Il se mit à répondre en nombre à quelques annonces qu’il trouvait dans des journaux ou sur la Toile, mais la conjoncture était sombre. Il procéda ensuite par candidatures spontanées au demeurant très formatées, en se demandant avec perplexité comment arriver à sortir du lot tout en restant dans la norme.

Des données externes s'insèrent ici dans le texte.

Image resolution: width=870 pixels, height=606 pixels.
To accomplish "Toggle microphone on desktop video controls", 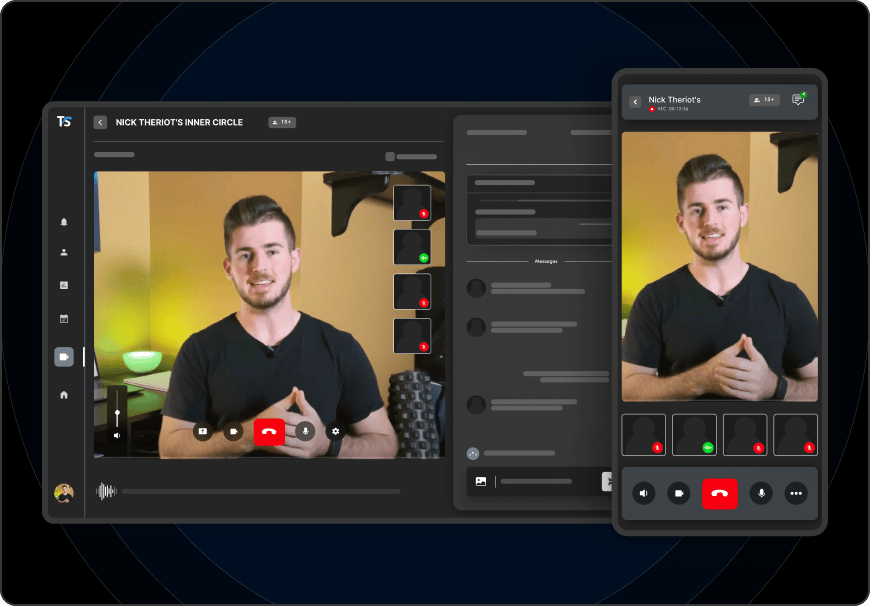I will (305, 431).
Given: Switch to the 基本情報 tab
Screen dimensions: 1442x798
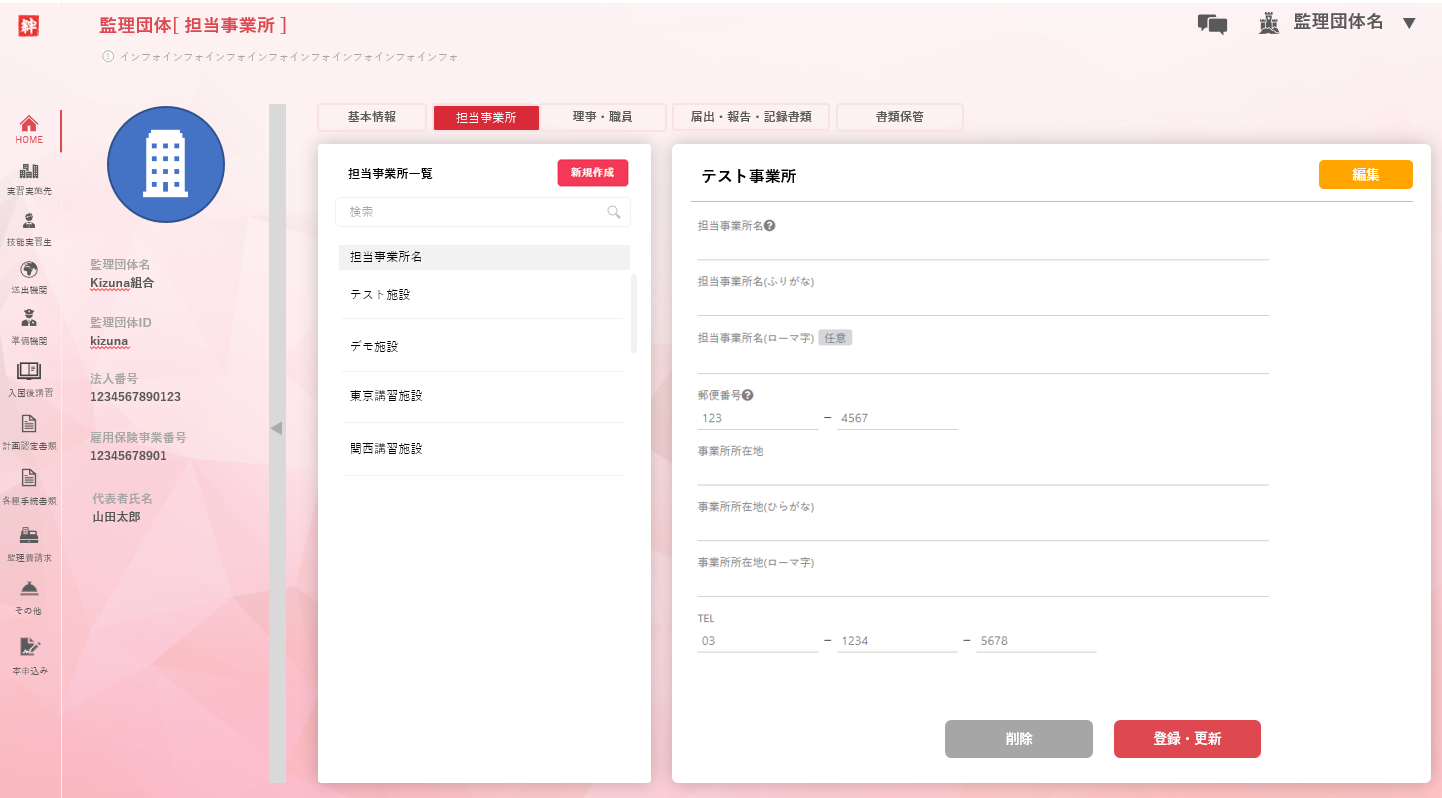Looking at the screenshot, I should (x=372, y=117).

Il finit par rédiger une lettre de motivation qui ressemblait un peu à celle-ci :
Madame Votre Excellence,
Je vous envoie ce jour la présente afin de porter à votre connaissance le fait que je serais extrêmement intéressé par le poste décrit dans l’annonce n°2258 trouvée dans le Journal « Comment gravir les échelons de l’exploitation » n° 635.
Je suis prêt à beaucoup et même plus si vous le voulez. Ma vie vous sera dédiée au détriment de mon épanouissement personnel, de ma famille, de ma santé, dans la mesure où vous le méritez bien et que vous me feriez un honneur extrême en acceptant ma modeste requête. Je suis bien entendu prêt à me joindre à votre cour, à asservir d’autres sujets, à faire prospérer encore votre royaume exemplaire… Que n’ai-je travaillé avant pour vous ! Quelle joie me procure votre existence et, je dirais même plus, l’idée même de votre grandissime existence ! Vive la reine ! Vive son royaume ! Vive ses sujets ! Vive la reine !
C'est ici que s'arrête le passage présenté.